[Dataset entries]
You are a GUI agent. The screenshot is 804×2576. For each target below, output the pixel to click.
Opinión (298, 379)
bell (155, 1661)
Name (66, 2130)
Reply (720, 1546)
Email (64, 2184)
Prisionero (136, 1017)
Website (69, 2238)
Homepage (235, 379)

**TO DO**
The complete set of entries is to be restated word for word.

**OUTPUT OF THE TASK**
You are a GUI agent. The screenshot is 804×2576. For each target below, output the pixel to click.
Opinión (298, 379)
bell (155, 1661)
Name (66, 2130)
Reply (720, 1546)
Email (64, 2184)
Prisionero (136, 1017)
Website (69, 2238)
Homepage (235, 379)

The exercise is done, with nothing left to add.